*** Given data Section Begins ***

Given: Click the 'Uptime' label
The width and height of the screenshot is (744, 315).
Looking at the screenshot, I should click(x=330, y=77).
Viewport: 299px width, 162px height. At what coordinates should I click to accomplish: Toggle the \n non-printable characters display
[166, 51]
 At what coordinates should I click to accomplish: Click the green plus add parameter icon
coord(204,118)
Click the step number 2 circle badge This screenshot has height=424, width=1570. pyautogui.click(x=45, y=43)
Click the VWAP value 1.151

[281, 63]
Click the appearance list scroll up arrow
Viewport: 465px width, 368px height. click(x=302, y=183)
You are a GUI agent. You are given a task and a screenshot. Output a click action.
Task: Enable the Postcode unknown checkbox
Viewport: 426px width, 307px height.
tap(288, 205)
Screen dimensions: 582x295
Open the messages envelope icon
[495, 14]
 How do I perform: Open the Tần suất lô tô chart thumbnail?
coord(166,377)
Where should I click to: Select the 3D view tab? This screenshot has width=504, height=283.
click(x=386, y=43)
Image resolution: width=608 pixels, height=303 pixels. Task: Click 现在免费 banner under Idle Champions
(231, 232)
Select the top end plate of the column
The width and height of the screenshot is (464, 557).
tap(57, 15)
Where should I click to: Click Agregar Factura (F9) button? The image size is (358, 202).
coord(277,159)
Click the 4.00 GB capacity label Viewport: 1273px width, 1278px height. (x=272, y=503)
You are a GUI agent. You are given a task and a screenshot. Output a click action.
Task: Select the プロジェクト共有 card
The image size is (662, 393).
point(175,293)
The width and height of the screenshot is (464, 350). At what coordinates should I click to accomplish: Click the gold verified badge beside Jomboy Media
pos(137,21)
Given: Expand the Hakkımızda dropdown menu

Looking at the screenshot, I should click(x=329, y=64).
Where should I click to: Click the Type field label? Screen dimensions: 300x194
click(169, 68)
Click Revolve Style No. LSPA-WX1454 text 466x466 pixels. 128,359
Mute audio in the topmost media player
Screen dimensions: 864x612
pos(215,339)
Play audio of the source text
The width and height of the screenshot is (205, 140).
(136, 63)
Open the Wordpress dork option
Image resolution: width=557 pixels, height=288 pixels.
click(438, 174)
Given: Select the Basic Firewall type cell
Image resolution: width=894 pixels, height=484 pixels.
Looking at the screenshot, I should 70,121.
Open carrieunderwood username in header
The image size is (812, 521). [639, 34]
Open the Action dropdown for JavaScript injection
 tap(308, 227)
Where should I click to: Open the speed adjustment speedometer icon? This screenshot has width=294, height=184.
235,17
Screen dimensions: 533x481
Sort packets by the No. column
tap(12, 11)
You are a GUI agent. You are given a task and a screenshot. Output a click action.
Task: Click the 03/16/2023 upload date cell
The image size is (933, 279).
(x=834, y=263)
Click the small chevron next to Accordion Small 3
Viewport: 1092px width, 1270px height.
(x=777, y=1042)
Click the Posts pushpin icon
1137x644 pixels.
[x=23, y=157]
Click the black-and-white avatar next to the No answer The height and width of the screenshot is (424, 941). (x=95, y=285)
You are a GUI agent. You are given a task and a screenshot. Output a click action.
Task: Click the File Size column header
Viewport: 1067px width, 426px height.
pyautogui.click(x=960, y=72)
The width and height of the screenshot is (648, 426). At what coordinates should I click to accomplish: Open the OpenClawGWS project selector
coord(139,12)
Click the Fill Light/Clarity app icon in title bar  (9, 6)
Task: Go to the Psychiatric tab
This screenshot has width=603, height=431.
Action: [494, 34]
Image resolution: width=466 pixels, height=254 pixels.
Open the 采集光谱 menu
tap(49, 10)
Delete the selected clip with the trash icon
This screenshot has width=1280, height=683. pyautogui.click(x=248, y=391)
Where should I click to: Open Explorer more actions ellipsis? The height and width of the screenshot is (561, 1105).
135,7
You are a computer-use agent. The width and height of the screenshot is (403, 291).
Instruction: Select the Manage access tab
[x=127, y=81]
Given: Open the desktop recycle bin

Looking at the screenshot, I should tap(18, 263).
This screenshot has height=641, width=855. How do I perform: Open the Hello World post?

*** Given data Section Ends ***

Task to complete ▸
The entries above must be retyped exactly, down to the last character.

Written solution ▸
Given: Click the 'Uptime' label
The width and height of the screenshot is (744, 315).
Looking at the screenshot, I should click(x=330, y=77).
Viewport: 299px width, 162px height. At what coordinates should I click to accomplish: Toggle the \n non-printable characters display
[166, 51]
 At what coordinates should I click to accomplish: Click the green plus add parameter icon
coord(204,118)
Click the step number 2 circle badge This screenshot has height=424, width=1570. pyautogui.click(x=45, y=43)
Click the VWAP value 1.151

[281, 63]
Click the appearance list scroll up arrow
Viewport: 465px width, 368px height. click(x=302, y=183)
You are a GUI agent. You are given a task and a screenshot. Output a click action.
Task: Enable the Postcode unknown checkbox
Viewport: 426px width, 307px height.
tap(288, 205)
Screen dimensions: 582x295
Open the messages envelope icon
[495, 14]
 How do I perform: Open the Tần suất lô tô chart thumbnail?
coord(166,377)
Where should I click to: Select the 3D view tab? This screenshot has width=504, height=283.
click(x=386, y=43)
Image resolution: width=608 pixels, height=303 pixels. Task: Click 现在免费 banner under Idle Champions
(231, 232)
Select the top end plate of the column
The width and height of the screenshot is (464, 557).
tap(57, 15)
Where should I click to: Click Agregar Factura (F9) button? The image size is (358, 202).
coord(277,159)
Click the 4.00 GB capacity label Viewport: 1273px width, 1278px height. (x=272, y=503)
You are a GUI agent. You are given a task and a screenshot. Output a click action.
Task: Select the プロジェクト共有 card
The image size is (662, 393).
point(175,293)
The width and height of the screenshot is (464, 350). At what coordinates should I click to accomplish: Click the gold verified badge beside Jomboy Media
pos(137,21)
Given: Expand the Hakkımızda dropdown menu

Looking at the screenshot, I should click(x=329, y=64).
Where should I click to: Click the Type field label? Screen dimensions: 300x194
click(169, 68)
Click Revolve Style No. LSPA-WX1454 text 466x466 pixels. 128,359
Mute audio in the topmost media player
Screen dimensions: 864x612
pos(215,339)
Play audio of the source text
The width and height of the screenshot is (205, 140).
(136, 63)
Open the Wordpress dork option
Image resolution: width=557 pixels, height=288 pixels.
click(438, 174)
Given: Select the Basic Firewall type cell
Image resolution: width=894 pixels, height=484 pixels.
Looking at the screenshot, I should 70,121.
Open carrieunderwood username in header
The image size is (812, 521). [639, 34]
Open the Action dropdown for JavaScript injection
 tap(308, 227)
Where should I click to: Open the speed adjustment speedometer icon? This screenshot has width=294, height=184.
235,17
Screen dimensions: 533x481
Sort packets by the No. column
tap(12, 11)
You are a GUI agent. You are given a task and a screenshot. Output a click action.
Task: Click the 03/16/2023 upload date cell
The image size is (933, 279).
(x=834, y=263)
Click the small chevron next to Accordion Small 3
Viewport: 1092px width, 1270px height.
(x=777, y=1042)
Click the Posts pushpin icon
1137x644 pixels.
[x=23, y=157]
Click the black-and-white avatar next to the No answer The height and width of the screenshot is (424, 941). (x=95, y=285)
You are a GUI agent. You are given a task and a screenshot. Output a click action.
Task: Click the File Size column header
Viewport: 1067px width, 426px height.
pyautogui.click(x=960, y=72)
The width and height of the screenshot is (648, 426). At what coordinates should I click to accomplish: Open the OpenClawGWS project selector
coord(139,12)
Click the Fill Light/Clarity app icon in title bar  (9, 6)
Task: Go to the Psychiatric tab
This screenshot has width=603, height=431.
Action: [494, 34]
Image resolution: width=466 pixels, height=254 pixels.
Open the 采集光谱 menu
tap(49, 10)
Delete the selected clip with the trash icon
This screenshot has width=1280, height=683. pyautogui.click(x=248, y=391)
Where should I click to: Open Explorer more actions ellipsis? The height and width of the screenshot is (561, 1105).
135,7
You are a computer-use agent. The width and height of the screenshot is (403, 291).
Instruction: Select the Manage access tab
[x=127, y=81]
Given: Open the desktop recycle bin

Looking at the screenshot, I should tap(18, 263).
This screenshot has height=641, width=855. How do I perform: Open the Hello World post?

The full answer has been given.